I really didn't want to have to write a tokenizer and parser by hand for lispBM. Writing something like this is not what I feel entirely comfortable with. But, it is important to step out of the comfort zone now and then.
For a long time the lispBM parser was implemented using the MPC library. This worked very well and all I had to do was come up with a set of regular expressions that expressed what kind of syntactical objects the parser should be able to recognize and specify up how these were to be related to eachother in a tree structure (the parse tree). With that little bit of code in place MPC provided the parser that read source code returned a tree data structure. Then a little bit of code is needed to traverse the tree and generate the heap structure. On the microcontrollers that lispBM target, memory is a valuable resource and MPC was a bit hungry on that resource. So that is why this code came to be.

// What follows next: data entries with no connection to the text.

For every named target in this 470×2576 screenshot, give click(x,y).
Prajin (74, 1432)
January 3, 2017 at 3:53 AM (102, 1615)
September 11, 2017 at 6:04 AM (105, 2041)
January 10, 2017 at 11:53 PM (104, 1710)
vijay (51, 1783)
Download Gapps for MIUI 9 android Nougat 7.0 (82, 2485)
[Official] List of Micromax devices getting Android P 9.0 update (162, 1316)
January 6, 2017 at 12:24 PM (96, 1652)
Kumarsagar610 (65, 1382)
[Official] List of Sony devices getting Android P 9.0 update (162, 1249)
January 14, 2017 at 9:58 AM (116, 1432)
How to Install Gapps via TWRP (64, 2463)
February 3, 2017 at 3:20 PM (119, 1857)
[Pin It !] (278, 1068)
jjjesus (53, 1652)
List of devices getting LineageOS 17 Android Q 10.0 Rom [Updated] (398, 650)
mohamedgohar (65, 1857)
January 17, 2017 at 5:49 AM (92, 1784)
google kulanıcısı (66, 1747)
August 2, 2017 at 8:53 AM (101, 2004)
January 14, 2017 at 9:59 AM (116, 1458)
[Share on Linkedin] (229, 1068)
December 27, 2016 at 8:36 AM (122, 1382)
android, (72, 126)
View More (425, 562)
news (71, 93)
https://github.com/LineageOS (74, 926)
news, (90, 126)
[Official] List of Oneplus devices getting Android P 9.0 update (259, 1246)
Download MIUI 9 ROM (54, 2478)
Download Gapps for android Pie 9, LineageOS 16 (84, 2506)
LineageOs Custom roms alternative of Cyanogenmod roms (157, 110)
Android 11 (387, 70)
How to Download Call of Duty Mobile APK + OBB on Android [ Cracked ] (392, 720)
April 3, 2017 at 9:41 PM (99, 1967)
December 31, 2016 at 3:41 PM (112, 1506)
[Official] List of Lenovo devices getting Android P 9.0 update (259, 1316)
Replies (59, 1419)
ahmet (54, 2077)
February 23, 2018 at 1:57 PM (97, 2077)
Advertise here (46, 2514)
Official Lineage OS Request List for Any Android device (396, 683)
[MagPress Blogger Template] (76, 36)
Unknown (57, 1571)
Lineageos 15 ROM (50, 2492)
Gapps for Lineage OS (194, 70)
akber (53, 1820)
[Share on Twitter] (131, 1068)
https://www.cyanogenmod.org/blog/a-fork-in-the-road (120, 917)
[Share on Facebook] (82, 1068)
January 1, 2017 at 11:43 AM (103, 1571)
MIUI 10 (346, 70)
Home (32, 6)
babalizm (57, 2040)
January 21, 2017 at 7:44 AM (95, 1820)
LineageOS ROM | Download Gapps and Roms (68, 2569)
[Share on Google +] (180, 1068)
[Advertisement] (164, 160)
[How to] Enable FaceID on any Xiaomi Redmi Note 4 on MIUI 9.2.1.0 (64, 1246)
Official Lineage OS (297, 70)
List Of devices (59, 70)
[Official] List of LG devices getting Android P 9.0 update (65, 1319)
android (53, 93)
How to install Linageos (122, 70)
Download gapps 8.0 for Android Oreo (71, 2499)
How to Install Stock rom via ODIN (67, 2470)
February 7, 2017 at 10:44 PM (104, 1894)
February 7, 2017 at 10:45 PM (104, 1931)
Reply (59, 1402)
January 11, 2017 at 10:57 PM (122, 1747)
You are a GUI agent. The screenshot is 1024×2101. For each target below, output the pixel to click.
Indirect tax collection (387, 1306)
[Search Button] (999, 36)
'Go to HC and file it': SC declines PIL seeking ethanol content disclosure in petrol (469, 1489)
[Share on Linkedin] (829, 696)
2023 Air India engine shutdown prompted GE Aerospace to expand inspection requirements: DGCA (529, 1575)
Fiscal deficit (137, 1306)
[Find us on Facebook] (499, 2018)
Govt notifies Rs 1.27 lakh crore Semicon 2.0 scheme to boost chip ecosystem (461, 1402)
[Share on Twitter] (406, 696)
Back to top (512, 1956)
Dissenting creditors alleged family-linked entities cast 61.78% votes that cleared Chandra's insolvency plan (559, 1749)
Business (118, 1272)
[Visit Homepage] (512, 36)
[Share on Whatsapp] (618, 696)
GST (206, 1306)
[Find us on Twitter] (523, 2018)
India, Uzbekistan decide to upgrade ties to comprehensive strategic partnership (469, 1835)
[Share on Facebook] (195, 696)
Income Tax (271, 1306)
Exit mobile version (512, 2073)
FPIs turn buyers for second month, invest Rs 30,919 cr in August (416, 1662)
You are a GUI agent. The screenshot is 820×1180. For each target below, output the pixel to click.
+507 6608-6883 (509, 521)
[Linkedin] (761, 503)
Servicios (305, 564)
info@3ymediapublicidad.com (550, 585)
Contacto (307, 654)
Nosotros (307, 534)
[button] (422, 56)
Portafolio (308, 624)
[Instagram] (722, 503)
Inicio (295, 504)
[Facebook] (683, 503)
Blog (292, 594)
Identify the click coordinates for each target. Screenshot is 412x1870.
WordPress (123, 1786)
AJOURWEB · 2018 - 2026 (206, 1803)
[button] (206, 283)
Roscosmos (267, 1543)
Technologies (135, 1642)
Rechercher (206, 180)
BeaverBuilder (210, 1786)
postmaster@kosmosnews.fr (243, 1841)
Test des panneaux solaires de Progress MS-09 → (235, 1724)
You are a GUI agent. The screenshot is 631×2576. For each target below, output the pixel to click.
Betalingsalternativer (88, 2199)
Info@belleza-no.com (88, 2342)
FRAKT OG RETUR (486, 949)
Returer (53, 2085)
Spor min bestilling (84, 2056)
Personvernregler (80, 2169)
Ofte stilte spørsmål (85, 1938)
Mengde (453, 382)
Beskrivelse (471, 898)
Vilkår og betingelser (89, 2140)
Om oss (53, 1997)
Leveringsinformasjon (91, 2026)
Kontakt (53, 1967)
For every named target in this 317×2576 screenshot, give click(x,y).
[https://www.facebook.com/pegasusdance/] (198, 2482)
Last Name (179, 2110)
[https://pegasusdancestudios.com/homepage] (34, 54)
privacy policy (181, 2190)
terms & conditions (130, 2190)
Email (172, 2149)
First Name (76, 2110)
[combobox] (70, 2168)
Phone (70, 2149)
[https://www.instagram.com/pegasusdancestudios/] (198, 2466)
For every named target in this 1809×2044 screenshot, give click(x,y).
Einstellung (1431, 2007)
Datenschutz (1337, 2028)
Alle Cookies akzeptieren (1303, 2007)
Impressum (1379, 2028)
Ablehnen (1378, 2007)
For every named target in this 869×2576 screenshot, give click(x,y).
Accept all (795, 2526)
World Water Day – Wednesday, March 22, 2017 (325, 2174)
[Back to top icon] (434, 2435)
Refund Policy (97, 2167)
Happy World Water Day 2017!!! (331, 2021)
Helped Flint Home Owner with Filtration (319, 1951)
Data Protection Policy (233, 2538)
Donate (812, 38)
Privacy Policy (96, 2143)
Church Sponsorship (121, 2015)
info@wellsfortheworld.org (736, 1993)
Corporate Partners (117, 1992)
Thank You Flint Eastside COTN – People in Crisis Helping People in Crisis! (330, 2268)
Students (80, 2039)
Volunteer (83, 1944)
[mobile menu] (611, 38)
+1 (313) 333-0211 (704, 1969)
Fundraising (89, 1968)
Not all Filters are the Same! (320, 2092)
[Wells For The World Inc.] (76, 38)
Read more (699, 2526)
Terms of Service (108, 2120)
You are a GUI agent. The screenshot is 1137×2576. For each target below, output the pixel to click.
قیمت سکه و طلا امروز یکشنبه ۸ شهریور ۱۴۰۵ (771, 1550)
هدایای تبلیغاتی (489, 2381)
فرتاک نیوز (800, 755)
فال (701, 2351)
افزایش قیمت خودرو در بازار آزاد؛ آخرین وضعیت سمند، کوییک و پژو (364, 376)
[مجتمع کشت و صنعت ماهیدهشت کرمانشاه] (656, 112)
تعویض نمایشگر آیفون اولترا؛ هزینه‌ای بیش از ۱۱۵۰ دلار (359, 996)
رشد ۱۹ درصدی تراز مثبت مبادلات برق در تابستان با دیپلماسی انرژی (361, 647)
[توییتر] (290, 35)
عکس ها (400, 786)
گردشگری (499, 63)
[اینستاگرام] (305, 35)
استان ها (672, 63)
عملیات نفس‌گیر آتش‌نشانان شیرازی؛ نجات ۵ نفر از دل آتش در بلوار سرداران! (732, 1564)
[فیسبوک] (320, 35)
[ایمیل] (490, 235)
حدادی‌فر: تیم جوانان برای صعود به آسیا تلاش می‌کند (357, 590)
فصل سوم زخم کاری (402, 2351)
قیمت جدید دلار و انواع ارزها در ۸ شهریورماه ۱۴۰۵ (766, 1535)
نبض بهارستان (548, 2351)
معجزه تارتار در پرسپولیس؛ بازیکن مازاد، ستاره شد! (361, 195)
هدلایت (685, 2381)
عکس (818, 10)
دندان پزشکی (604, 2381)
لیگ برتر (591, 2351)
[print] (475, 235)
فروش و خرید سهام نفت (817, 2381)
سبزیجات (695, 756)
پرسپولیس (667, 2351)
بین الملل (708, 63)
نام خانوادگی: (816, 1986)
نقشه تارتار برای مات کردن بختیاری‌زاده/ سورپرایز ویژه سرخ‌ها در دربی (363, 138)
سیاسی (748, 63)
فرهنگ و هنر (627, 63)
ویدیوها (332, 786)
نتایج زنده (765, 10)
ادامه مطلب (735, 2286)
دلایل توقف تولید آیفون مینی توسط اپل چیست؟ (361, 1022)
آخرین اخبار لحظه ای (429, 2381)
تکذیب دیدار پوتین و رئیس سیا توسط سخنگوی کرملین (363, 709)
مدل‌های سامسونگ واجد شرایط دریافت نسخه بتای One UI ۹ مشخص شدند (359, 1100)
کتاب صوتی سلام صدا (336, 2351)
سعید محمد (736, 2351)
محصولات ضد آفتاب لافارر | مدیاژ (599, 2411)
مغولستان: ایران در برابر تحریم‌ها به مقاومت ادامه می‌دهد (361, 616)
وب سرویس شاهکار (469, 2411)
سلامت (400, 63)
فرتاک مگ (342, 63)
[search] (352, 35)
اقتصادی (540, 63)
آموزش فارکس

The code for parsing lispBM source into heap representations is
located in the files tokpar.c
and tokpar.h
.
The parser can handle parsing both plain text source code and compressed
source data. This text will however just show the plain text case,
saving compression and parsing of compressed code for later.
The parsing is done by reading tokens from the source code.
The tokens represent, in a way, complete syntactical objects.
In the lispBM tokenizer that means that for example (
is
one token and 3.14159
is another. That is, a token can be
one or more consecutive characters. The parser then uses these tokens
read out from the text to produce corresponding heap representation.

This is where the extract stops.